### EXTRACTED DATA
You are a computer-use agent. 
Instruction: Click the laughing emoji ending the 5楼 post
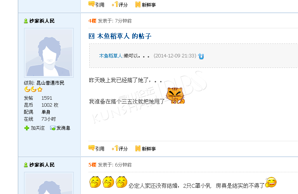tap(271, 182)
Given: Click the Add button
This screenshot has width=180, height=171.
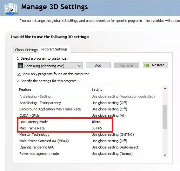Looking at the screenshot, I should (x=98, y=65).
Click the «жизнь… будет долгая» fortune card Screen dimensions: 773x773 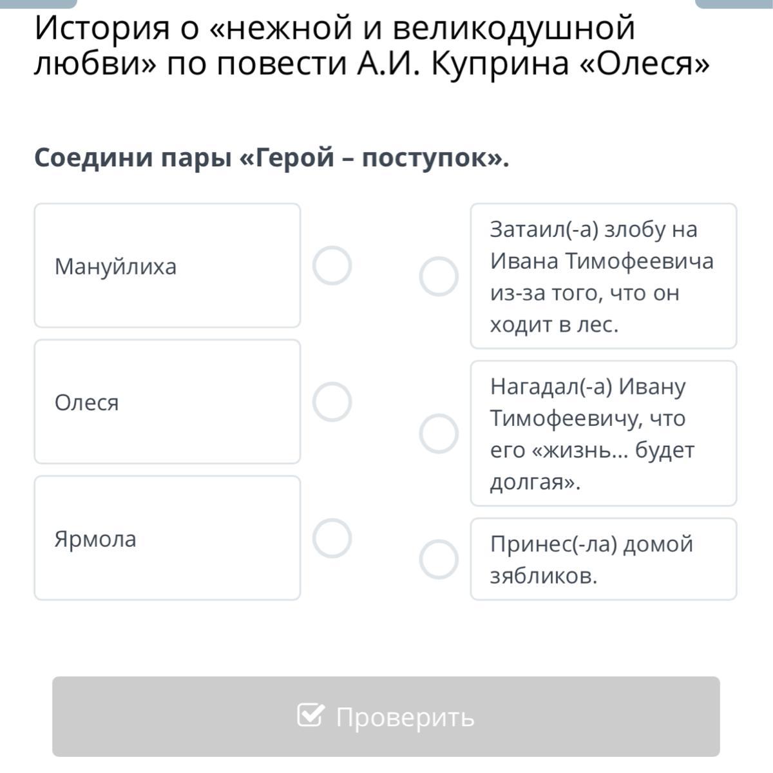coord(604,434)
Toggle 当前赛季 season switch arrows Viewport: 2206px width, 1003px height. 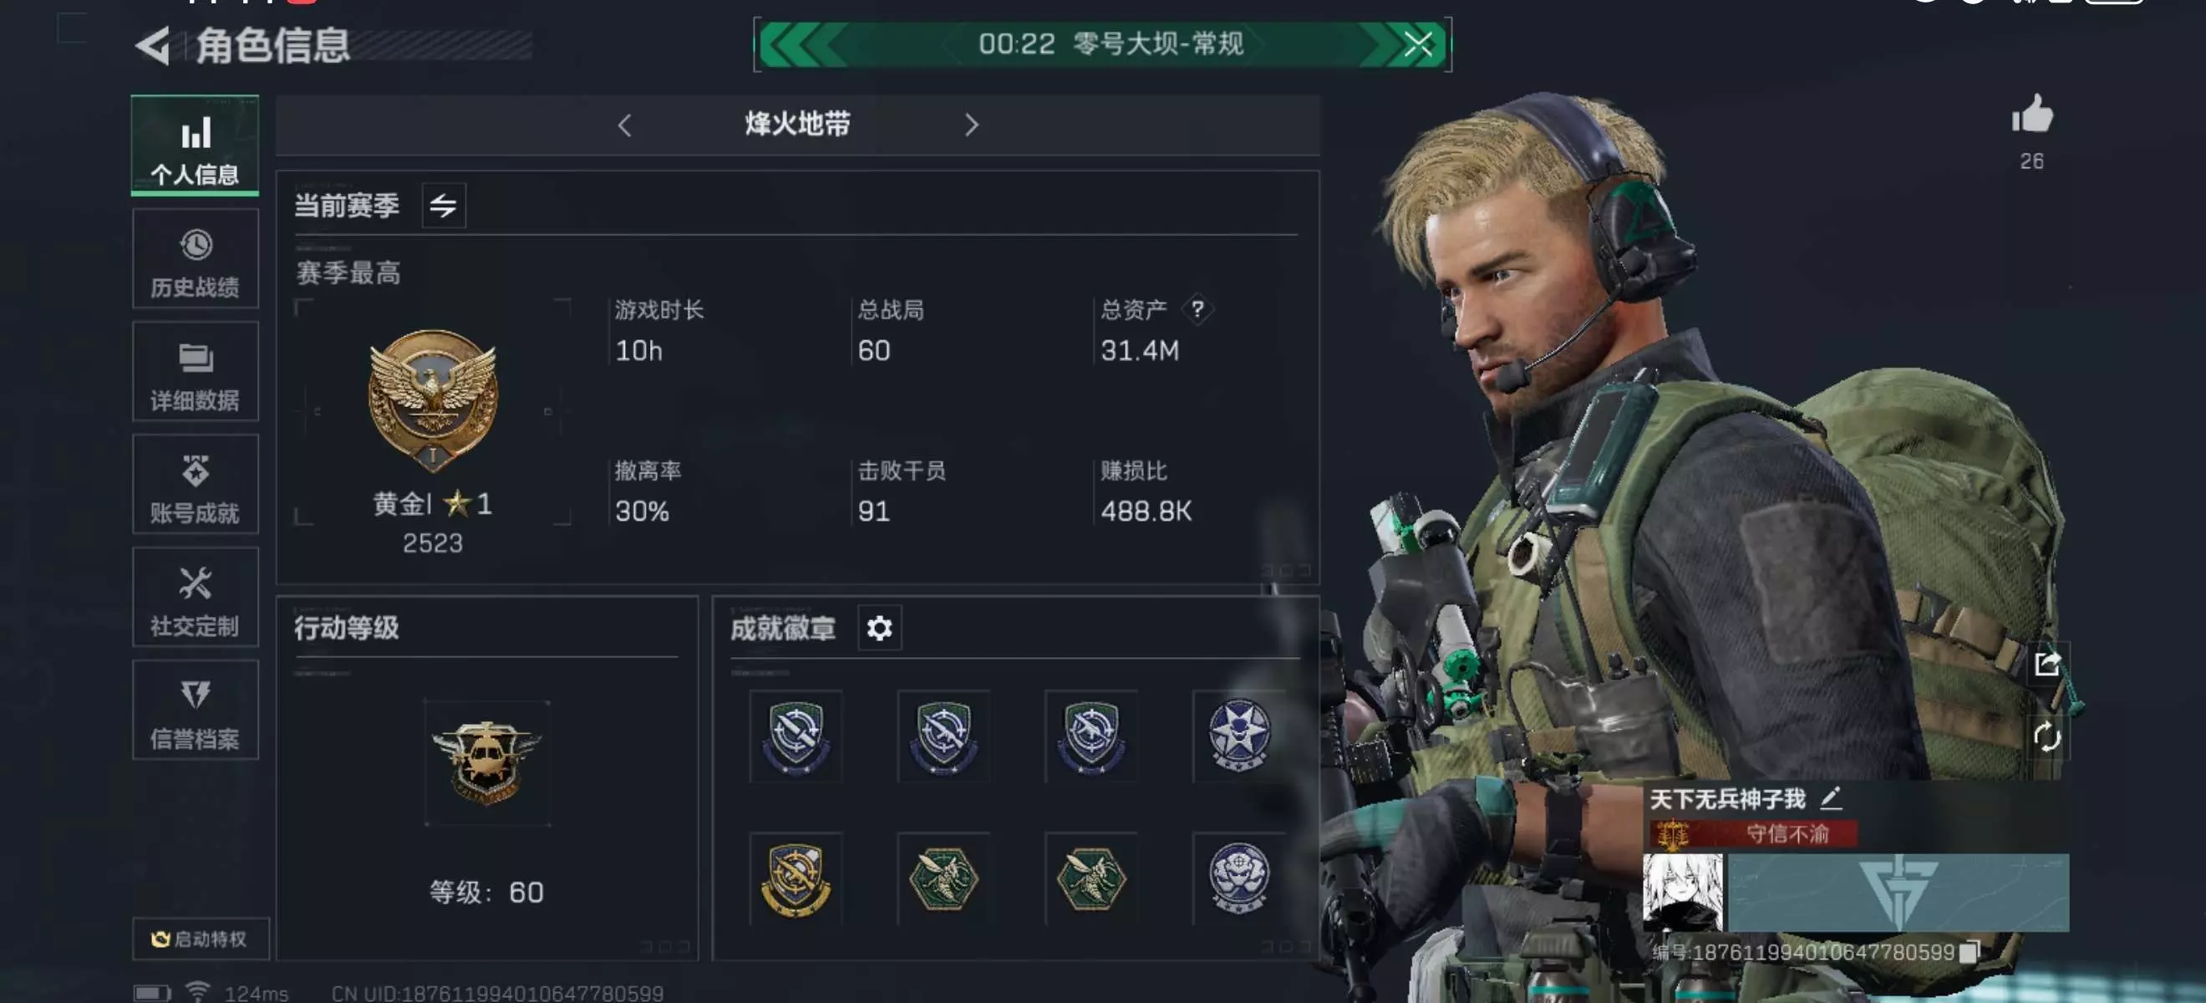[444, 206]
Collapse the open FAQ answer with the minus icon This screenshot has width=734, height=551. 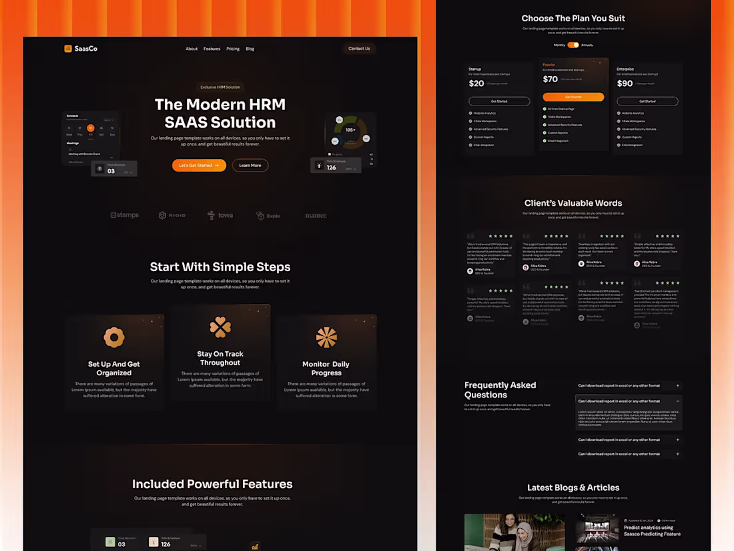coord(677,401)
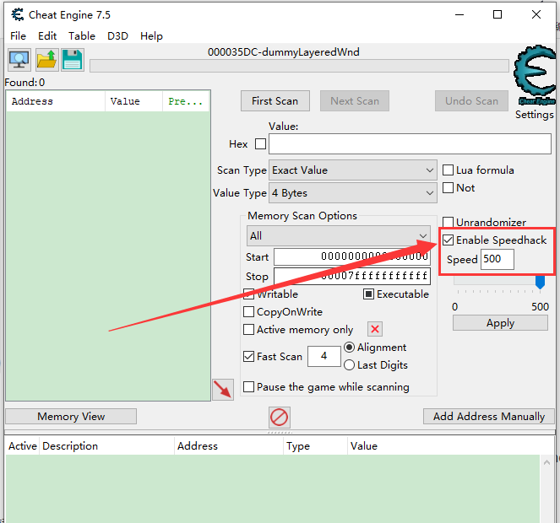Open the Table menu
Screen dimensions: 560x523
click(x=82, y=36)
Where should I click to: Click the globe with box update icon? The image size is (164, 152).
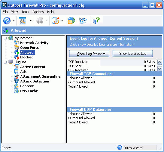tap(71, 21)
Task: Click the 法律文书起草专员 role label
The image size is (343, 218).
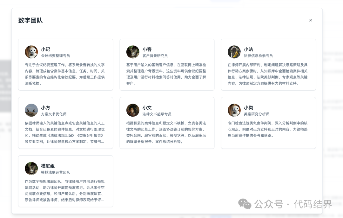Action: tap(157, 114)
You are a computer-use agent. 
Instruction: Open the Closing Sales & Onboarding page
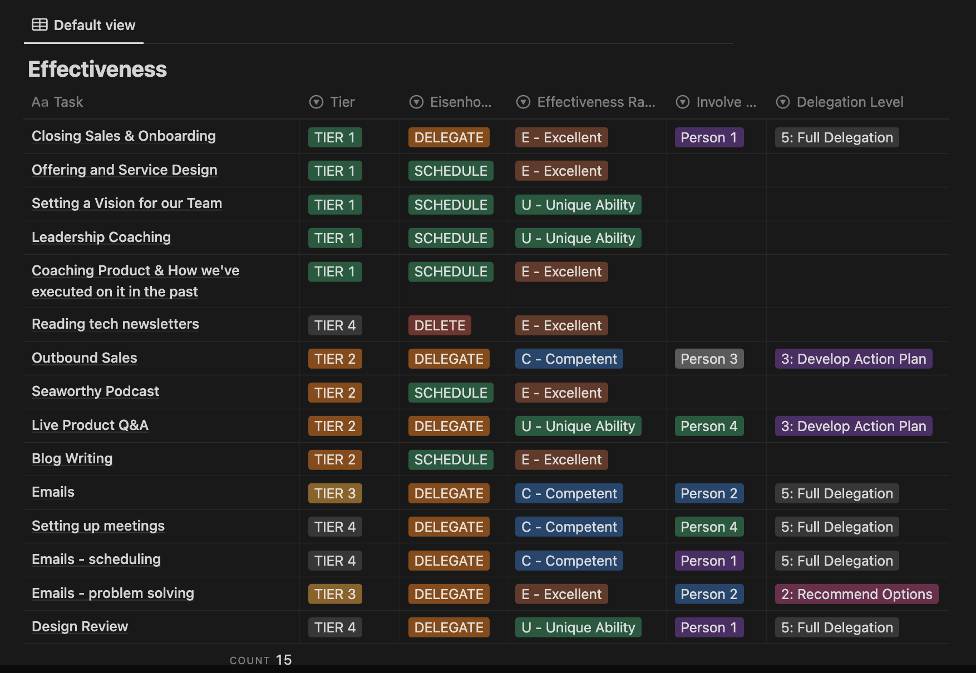pyautogui.click(x=124, y=136)
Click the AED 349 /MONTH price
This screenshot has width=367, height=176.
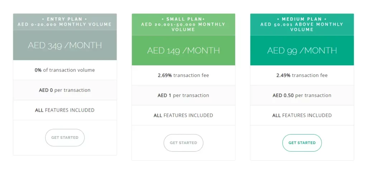pyautogui.click(x=65, y=45)
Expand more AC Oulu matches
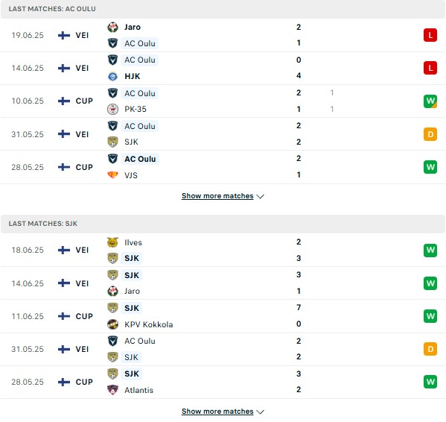Viewport: 446px width, 422px height. (217, 196)
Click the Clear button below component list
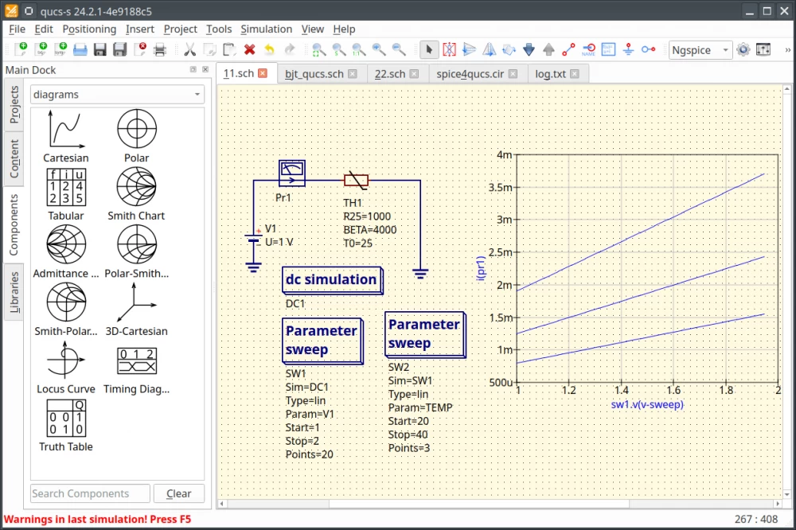Viewport: 796px width, 530px height. click(178, 493)
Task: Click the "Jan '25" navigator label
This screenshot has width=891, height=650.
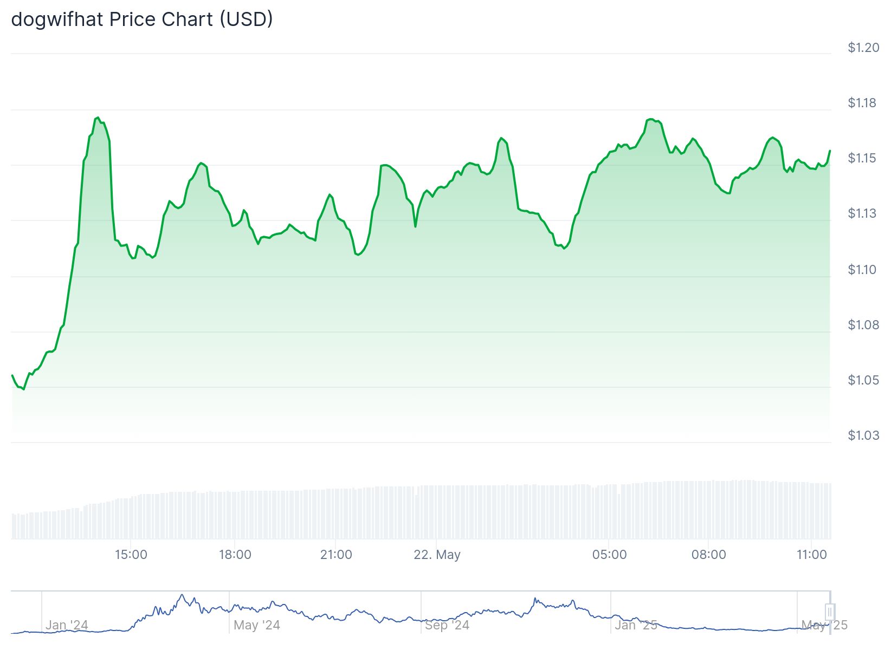Action: (x=636, y=625)
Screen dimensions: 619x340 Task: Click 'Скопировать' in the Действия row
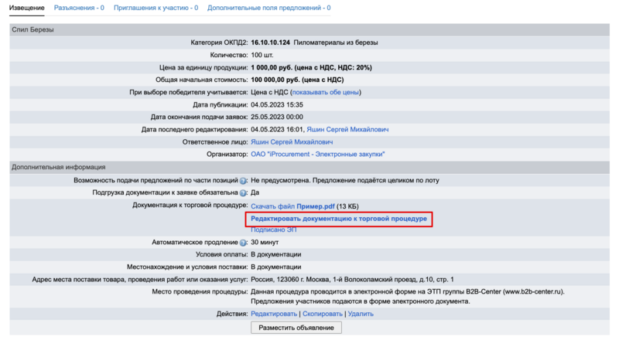[x=323, y=314]
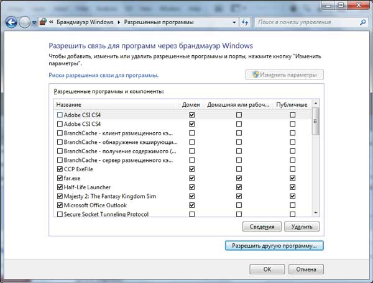Click the scrollbar up arrow in program list
Image resolution: width=373 pixels, height=283 pixels.
point(315,104)

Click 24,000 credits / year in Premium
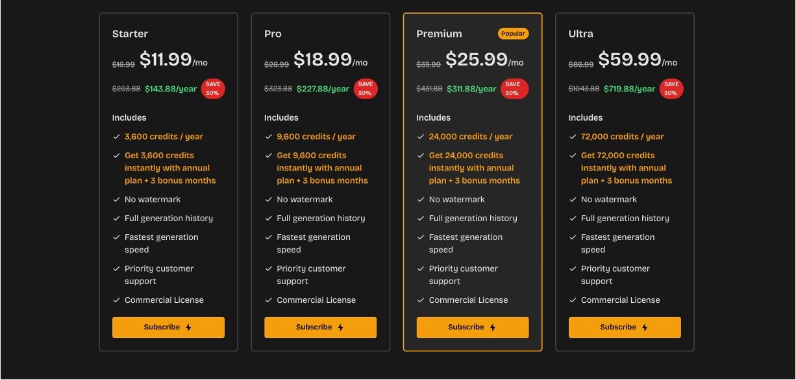point(470,137)
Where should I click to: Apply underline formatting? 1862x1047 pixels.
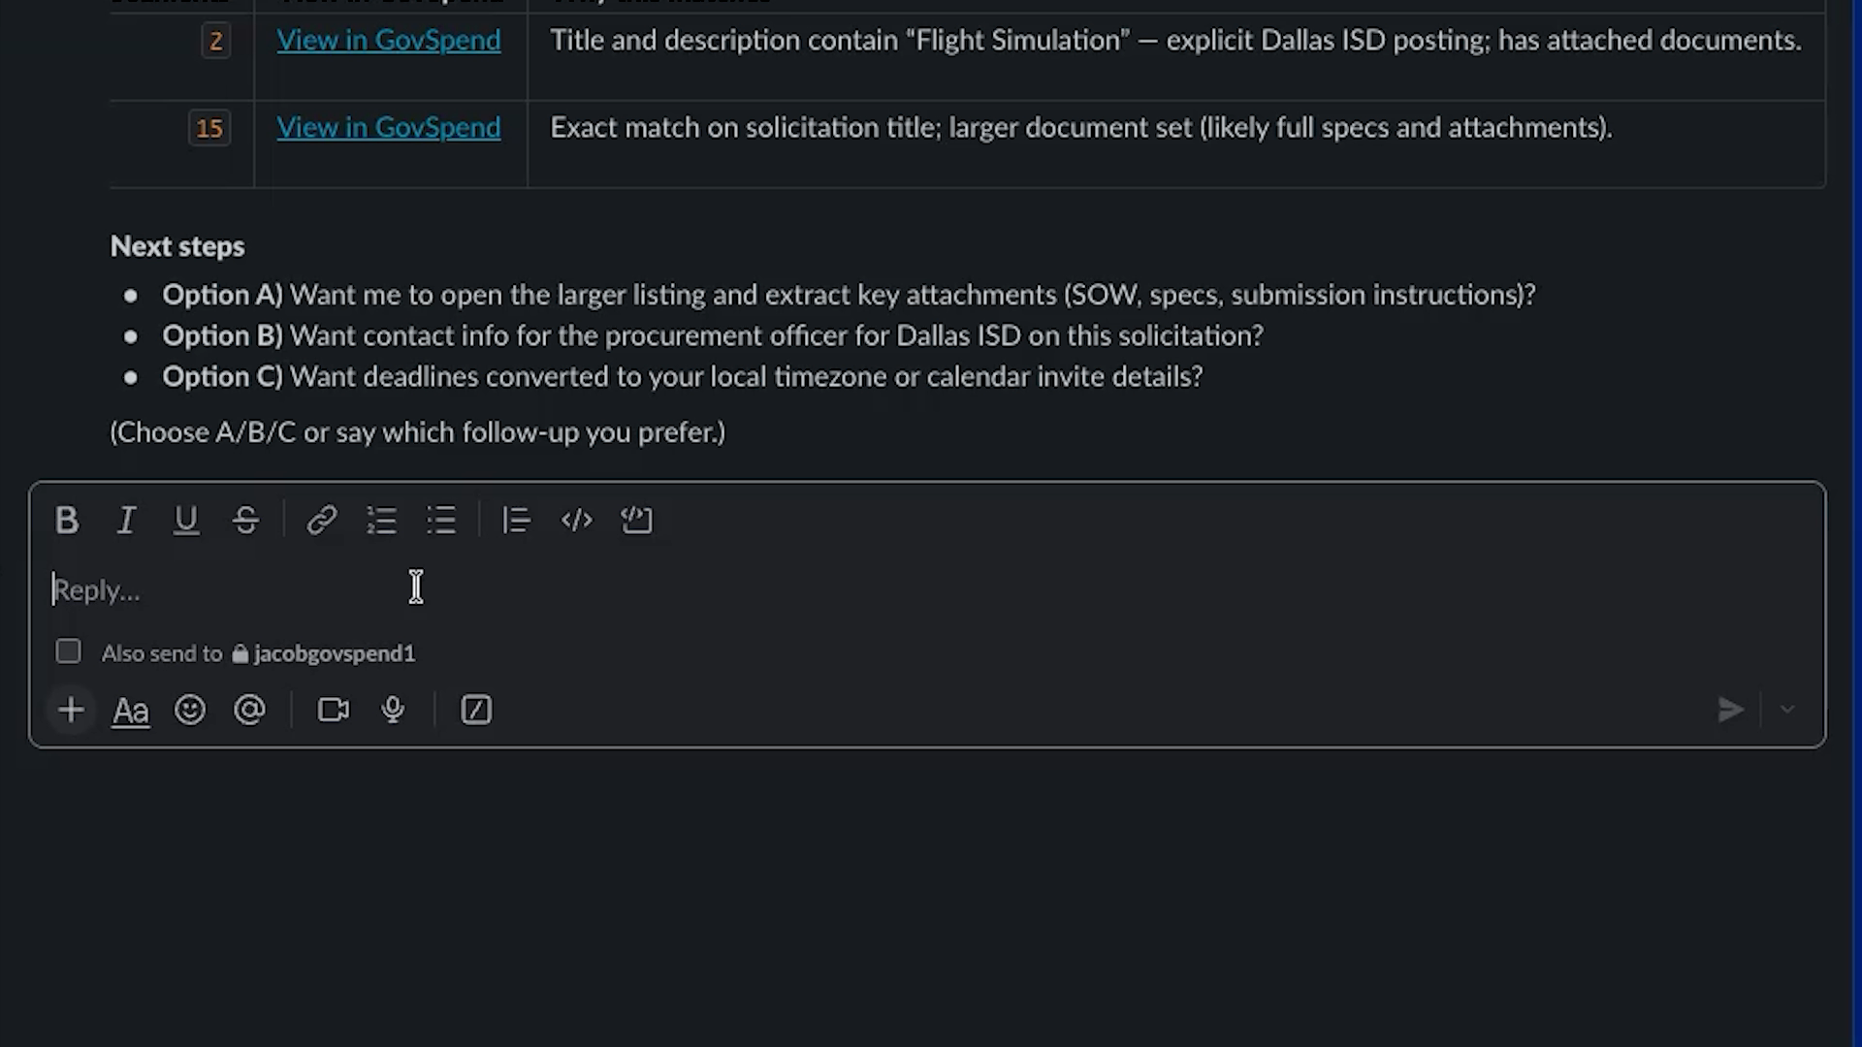coord(185,521)
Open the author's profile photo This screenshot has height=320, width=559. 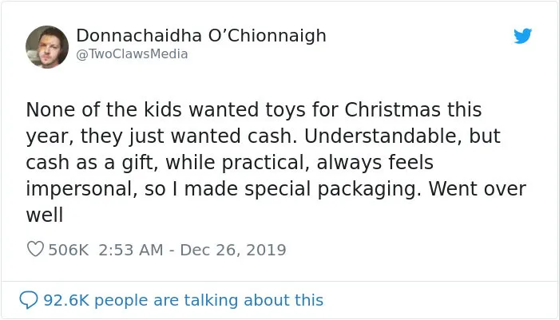(x=47, y=46)
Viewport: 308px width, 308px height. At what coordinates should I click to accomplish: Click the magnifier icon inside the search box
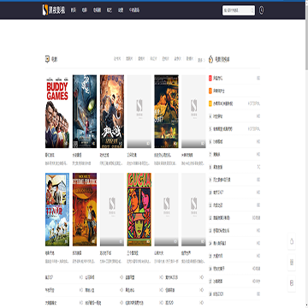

### TASK ITEM
For every line of the records above that holds the word "label", count one, and state the total only.

### TASK SOLUTION
2